* Given request A
In the excerpt on amalgam spaces, which section proves the main Theorem 1.1?
* Given request B
Sum up the excerpt on amalgam spaces in two sentences.
* Given request C
Using the excerpt on amalgam spaces, say whether each statement agrees with it: (i) the constant $C_{GN}$ depends only on p, q, r and n; (ii) the excerpt gives the full proofs of Propositions 2.1 and 2.2; (iii) part (ii) of Proposition 2.1 assumes $1\le r<\infty$.

* Selected text
====

This paper is organized as follows. In “Preliminaries” section, we will state some properties of amalgam spaces. In “A priori estimates” section, we will prove our key estimates: a priori estimates, difference estimates and $L^\infty$ estimates for a weak solution in amalgam spaces. In “Proof of Theorem” section, we will prove our main Theorem 1.1 using the estimates that proved in “A priori estimates” section.

Preliminaries

In this section, we present important properties for functions belonging to amalgam spaces that will be used later.

Proposition 2.1

(Properties of amalgam spaces)

(i)
If $r_{1}\ge r_{2}$ and $\nu _{1}\le \nu _{2}$ then for any $\rho >0$, we have $L^{r_{1},\nu _{1}}_{\rho }(\Omega ) \subset L^{r_{2},\nu _{2}}_{\rho }(\Omega )$.
(ii)
Let $1\le r<\infty$. If $f\in L^{r,\nu }_{\rho }(\Omega )$ for some $\rho >0$, then for any $\rho '>0$, $f\in L^{r,\nu }_{\rho '}(\Omega )$ and
$$\begin{aligned} \Vert f\Vert _{ L^{r,\nu }_{\rho '}} \le C\Vert f\Vert _{ L^{r,\nu }_{\rho }} \end{aligned}$$
(2.1)
for some constant C depending only on n, $\rho$ and $\rho '$ if $\rho '>\rho$.

For the proof, see ([25]).

Proposition 2.2

The class of compact-supported smooth functions; $C_0^\infty (\Omega )$ is dense in $L^{r,\nu }_{\rho }(\Omega ), 1\le r,\nu < \infty$.

For the proof, see ([25]).

Proposition 2.3

(Gagliardo–Nirenberg’s inequality) Let $\Omega \subset \mathbb {R}^n,$ $1\le r\le \infty$, $1\le p, q \le \infty$, and $\theta \in [0,1]$ satisfying

$$\begin{aligned} \dfrac{1}{q} = (1-\theta )\frac{1}{p} + \theta \left( \frac{1}{r}-\frac{1}{n} \right) . \end{aligned}$$

Then, there exists a constant $C_{GN}>0$, depending only on p, q, r and n such that for any $f \in L^p(\Omega )\cap W^{1,r}_0(\Omega )$,

$$\begin{aligned} \Vert f\Vert _{L^q} \le C_{GN}\Vert f\Vert _{L^p}^{1-\theta } \Vert \nabla f\Vert _{L^r}^{\theta } . \end{aligned}$$

(2.2)

====

* Dataset content
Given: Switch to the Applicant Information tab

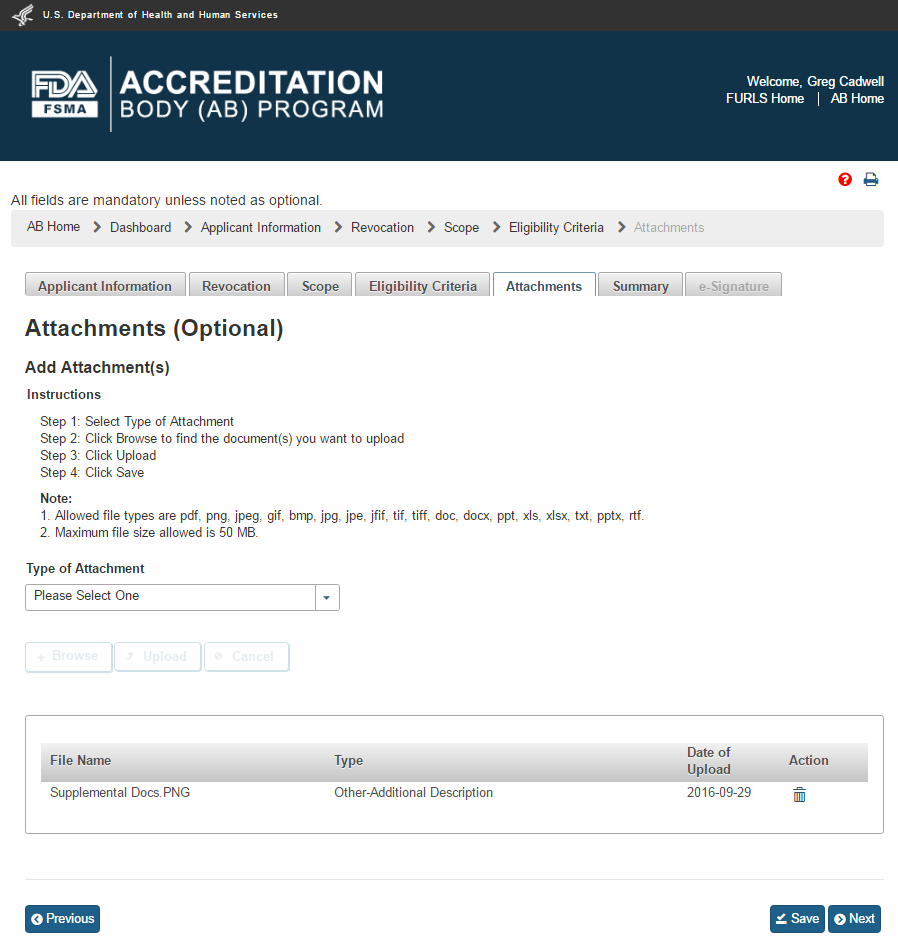Looking at the screenshot, I should coord(105,286).
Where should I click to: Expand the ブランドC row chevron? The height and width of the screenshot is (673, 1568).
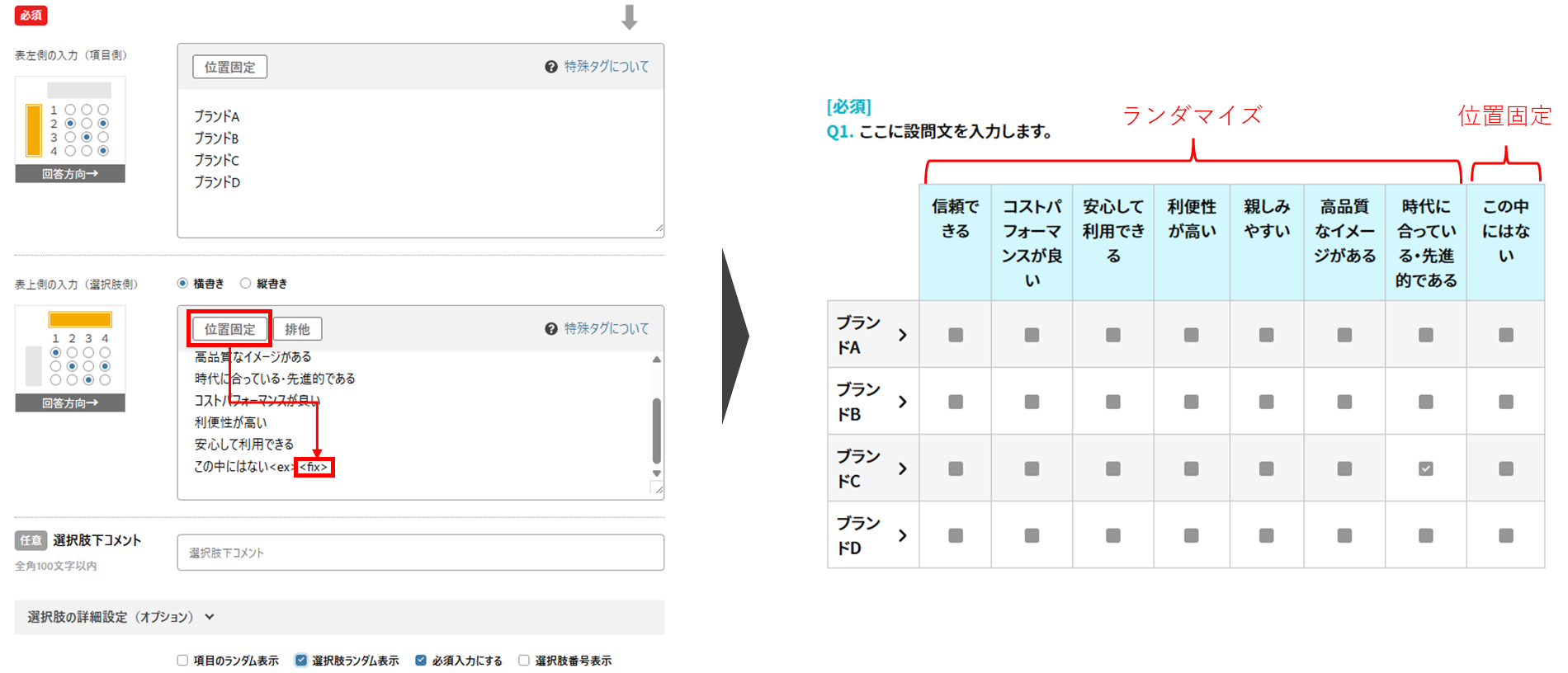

====

* Right answer A
The “Proof of Theorem” section.

* Right answer B
The paper states properties of amalgam spaces in “Preliminaries,” proves a priori, difference and $L^\infty$ estimates for a weak solution in “A priori estimates,” and then uses those estimates to prove Theorem 1.1 in “Proof of Theorem.” The preliminaries give properties of amalgam spaces, the density of compact-supported smooth functions in them, and the Gagliardo–Nirenberg inequality.

* Right answer C
(i) Yes: "depending only on p, q, r and n"
(ii) No: "For the proof, see ([25])."
(iii) Yes: "Let $1\le r<\infty$."